## [What to produce]
Echo back the section of data that begins with the line containing "This screenshot has height=747, width=1329." and ends with the line containing "Action: [x=61, y=255]", including both of those lines, and leave the pictures out.

— BEGIN Exercise input —

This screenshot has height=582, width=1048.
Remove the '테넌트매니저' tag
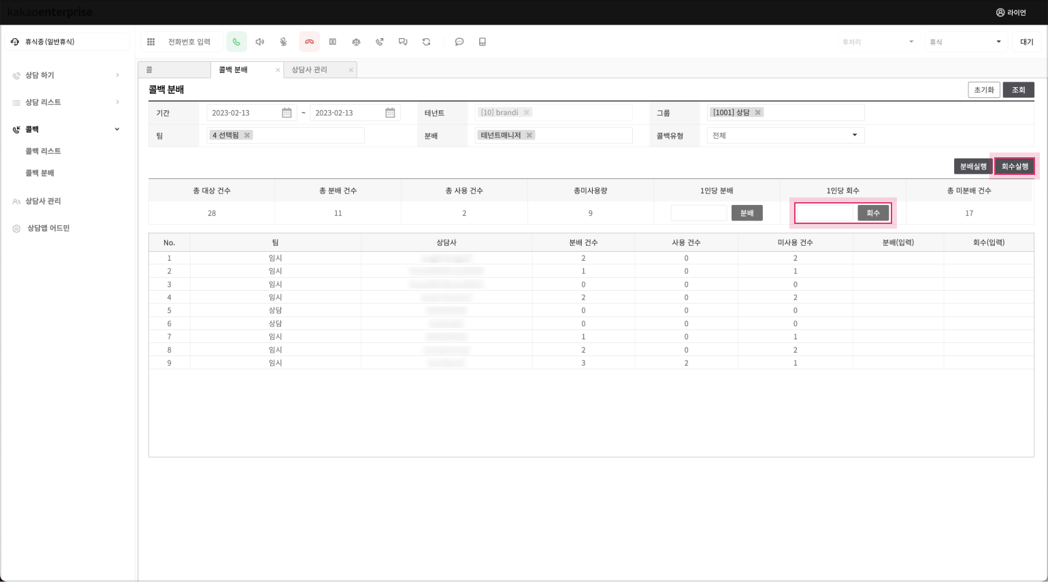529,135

— END Exercise input —
— BEGIN Exercise input —

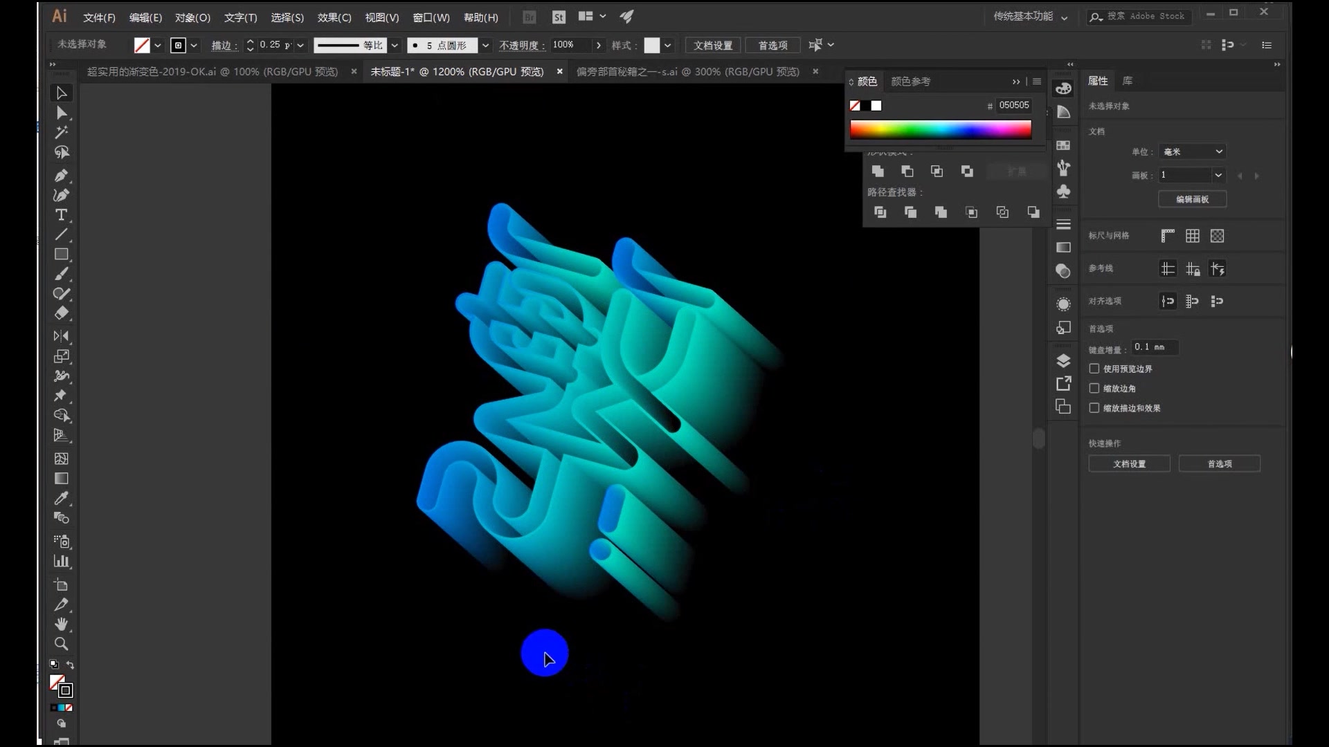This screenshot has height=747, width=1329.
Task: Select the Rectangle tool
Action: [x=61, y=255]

— END Exercise input —

## [Task answer]
This screenshot has height=747, width=1329.
Task: Select the Rectangle tool
Action: [x=61, y=255]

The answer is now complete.